TrendForce points out that Industry 4.0 has always been pushing businesses to embrace digitalization, whether from automation to smart automation. Other technologies including IoT, big data and robotics have also become important nodes along the road to smart manufacturing. Yet whether it be the deployment of industrial IoT, the introduction of smart manufacturing or the construction of smart factories, the time consuming and costly transition make for a high bar for companies. In the process of deployment and execution, one's technological maturity may be measured and assessed with tools provided by the Industrial Internet Consortium (IIC) etc., and one's pace and direction may be adjusted accordingly. One could, for example, determine whether to adopt passive, preventive or predictive maintenance according to one's progress of infrastructure completion.

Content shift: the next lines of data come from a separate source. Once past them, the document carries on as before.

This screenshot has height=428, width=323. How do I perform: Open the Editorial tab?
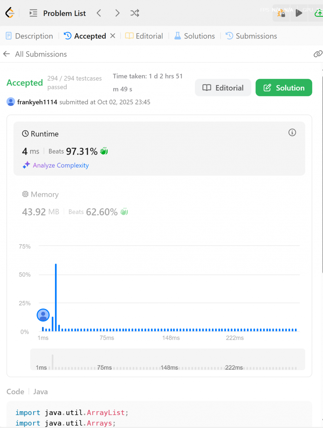click(x=144, y=36)
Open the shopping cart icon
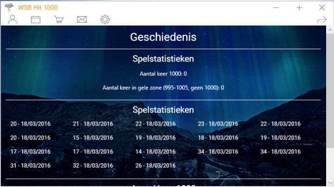334x187 pixels. (58, 19)
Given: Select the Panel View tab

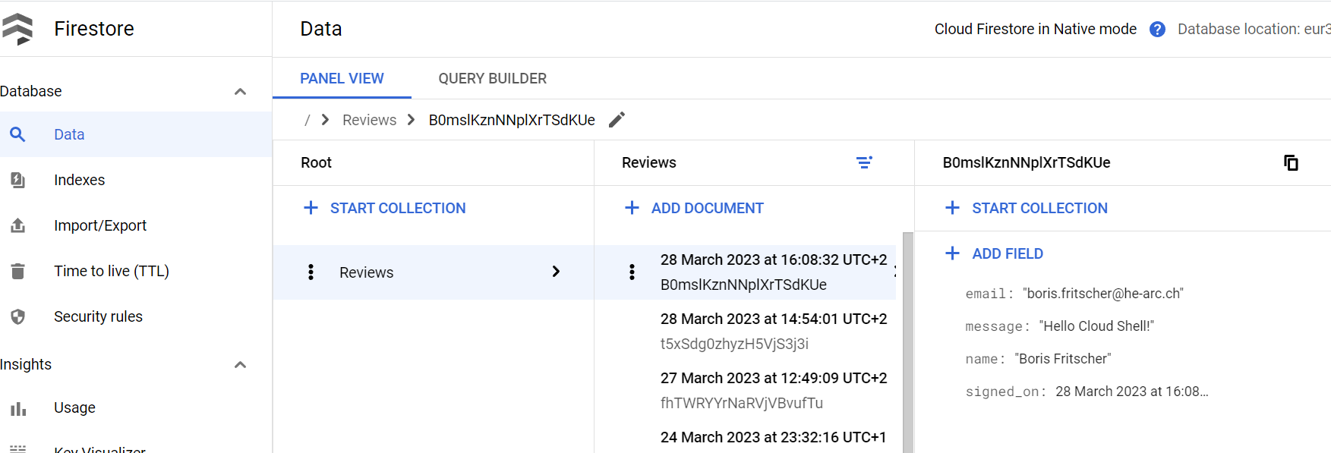Looking at the screenshot, I should click(342, 78).
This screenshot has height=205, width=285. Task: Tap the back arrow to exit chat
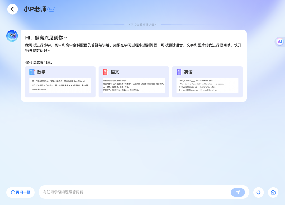point(12,9)
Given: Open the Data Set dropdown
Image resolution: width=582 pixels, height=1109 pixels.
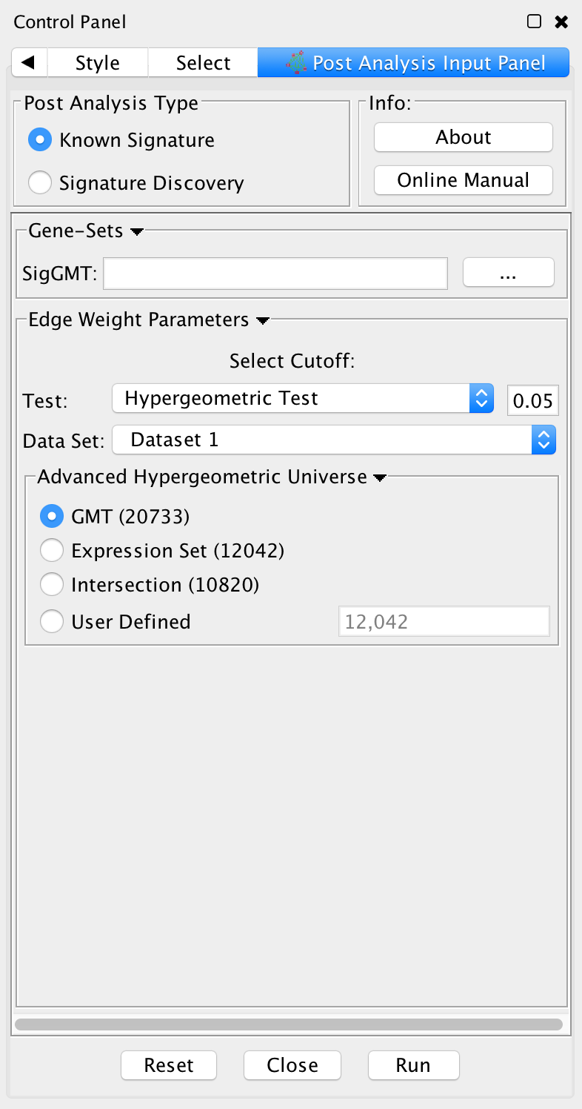Looking at the screenshot, I should pos(334,440).
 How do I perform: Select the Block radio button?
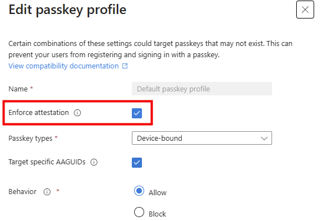[139, 212]
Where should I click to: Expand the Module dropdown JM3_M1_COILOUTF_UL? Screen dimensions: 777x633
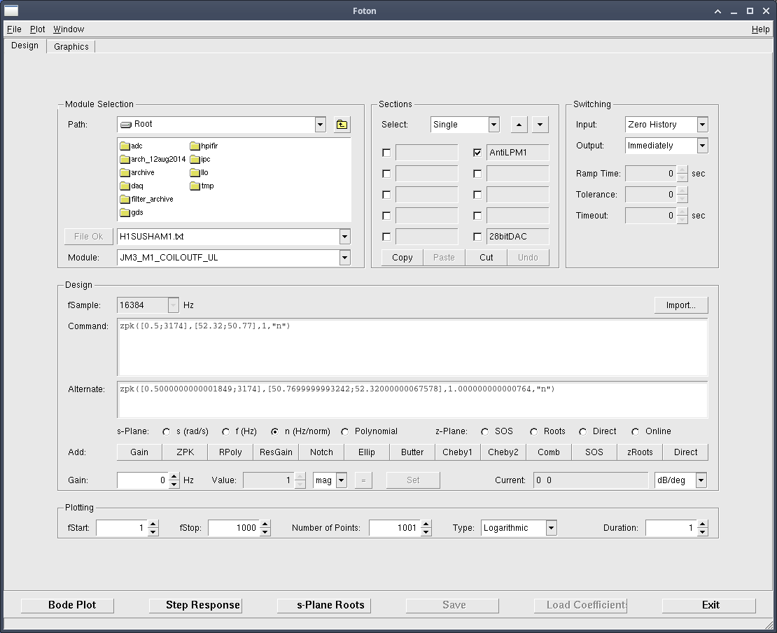[x=344, y=258]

Furthermore, since many traditional manufacturing industries lacking digital roots accomplish smart manufacturing through the introducing of digital tools and integrating of different fields of industry, companies may easier insert themselves into the supply chain of industry giants or collaborate with them if they possess advantages such as cross -field integration or strong adaptability to various ecosystems. Taiwan's small and medium-sized companies are equipped with sufficient industry knowledge and the adaptive flexibility that will allow them to help customers scratch that place tickled by digitalization the most, where giants are unwilling and small suppliers are unable.